Migration 0025 uses batch_alter_table for SQLite compatibility.

Co-Authored-By: Claude Opus 4.7 <noreply@anthropic.com>
---
 .../0025_align_translation_columns.py         | 79 +++++++++++++++++++
 app/jobs/ai_log_job.py                        |  8 +-
 app/jobs/indicator_summary_job.py             |  8 +-
 app/models.py                                 | 22 ++++--
 app/routers/api.py                            |  6 +-
 app/services/llm_csv_parser.py                |  6 +-
 tests/test_llm_csv_parser.py                  | 14 ++--
 tests/test_localization_integration.py        | 14 ++--
 8 files changed, 125 insertions(+), 32 deletions(-)
 create mode 100644 alembic/versions/0025_align_translation_columns.py

diff --git a/alembic/versions/0025_align_translation_columns.py b/alembic/versions/0025_align_translation_columns.py
new file mode 100644
index 0000000..dbee1d7
--- /dev/null
+++ b/alembic/versions/0025_align_translation_columns.py
@@ -0,0 +1,79 @@
+"""align translation column naming + add token counts.
+
+Revision ID: 0025
+Revises: 0024
+Create Date: 2026-05-27
+"""
+from typing import Sequence, Union
+
+import sqlalchemy as sa
+from alembic import op
+
+
+revision: str = "0025"
+down_revision: Union[str, None] = "0024"
+branch_labels: Union[str, Sequence[str], None] = None
+depends_on: Union[str, Sequence[str], None] = None
+
+
+def upgrade() -> None:
+    # strategic_log_translations
+    with op.batch_alter_table("strategic_log_translations") as bop:
+        bop.alter_column("llm_model", new_column_name="model",
+                         existing_type=sa.String(length=64), existing_nullable=True)
+        bop.alter_column("llm_cost_usd", new_column_name="cost_usd",
+                         existing_type=sa.Float(), existing_nullable=True)

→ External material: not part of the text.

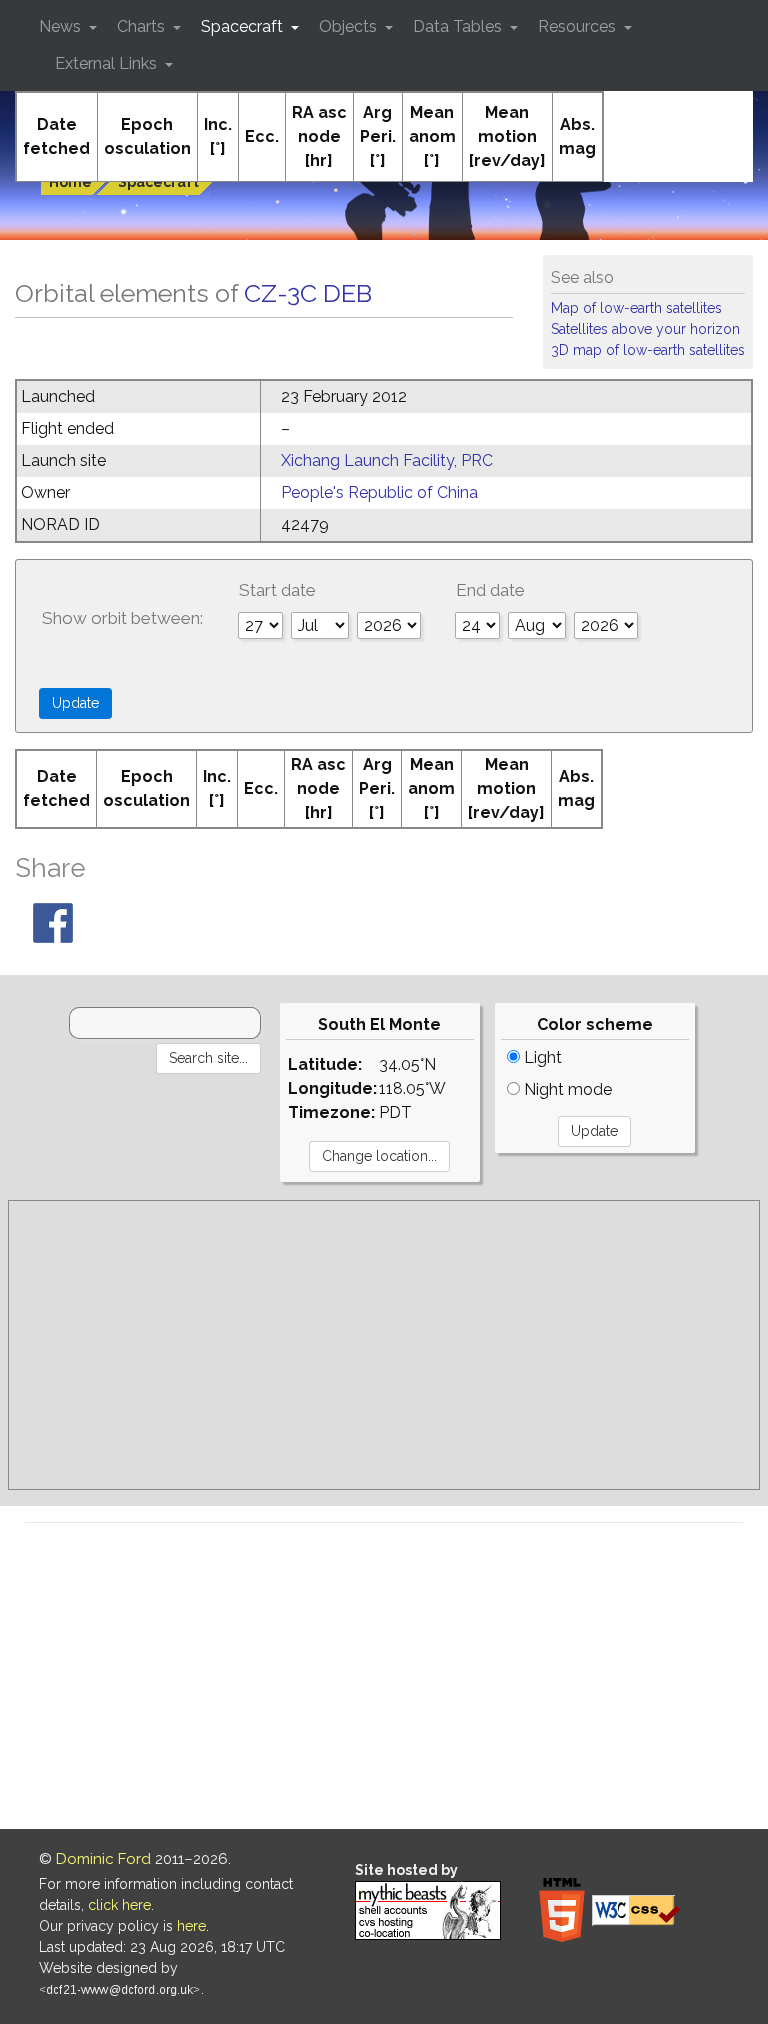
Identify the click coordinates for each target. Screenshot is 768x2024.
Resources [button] (579, 26)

+        bop.alter_column("content_md", new_column_name="content",
+                         existing_type=sa.Text(), existing_nullable=False)
+        bop.add_column(sa.Column("prompt_tokens", sa.Integer(), nullable=True))
+        bop.add_column(sa.Column("completion_tokens", sa.Integer(), nullable=True))
+
+    # indicator_summary_translations
+    with op.batch_alter_table("indicator_summary_translations") as bop:
+        bop.alter_column("llm_model", new_column_name="model",
+                         existing_type=sa.String(length=64), existing_nullable=True)
+        bop.alter_column("llm_cost_usd", new_column_name="cost_usd",
+                         existing_type=sa.Float(), existing_nullable=True)
+        bop.alter_column("content_md", new_column_name="content",
+                         existing_type=sa.Text(), existing_nullable=False)
+        bop.add_column(sa.Column("prompt_tokens", sa.Integer(), nullable=True))
+        bop.add_column(sa.Column("completion_tokens", sa.Integer(), nullable=True))
+
+    # csv_format_templates
+    with op.batch_alter_table("csv_format_templates") as bop:
+        bop.alter_column("llm_model", new_column_name="model",
+                         existing_type=sa.String(length=64), existing_nullable=True)
+        bop.alter_column("llm_cost_usd", new_column_name="cost_usd",
+                         existing_type=sa.Float(), existing_nullable=True)
+        bop.add_column(sa.Column("prompt_tokens", sa.Integer(), nullable=True))
+        bop.add_column(sa.Column("completion_tokens", sa.Integer(), nullable=True))
+
+
+def downgrade() -> None:
+    with op.batch_alter_table("csv_format_templates") as bop:
+        bop.drop_column("completion_tokens")
+        bop.drop_column("prompt_tokens")
+        bop.alter_column("cost_usd", new_column_name="llm_cost_usd",
+                         existing_type=sa.Float(), existing_nullable=True)
+        bop.alter_column("model", new_column_name="llm_model",
+                         existing_type=sa.String(length=64), existing_nullable=True)
+
+    with op.batch_alter_table("indicator_summary_translations") as bop:
+        bop.drop_column("completion_tokens")
+        bop.drop_column("prompt_tokens")
+        bop.alter_column("content", new_column_name="content_md",
+                         existing_type=sa.Text(), existing_nullable=False)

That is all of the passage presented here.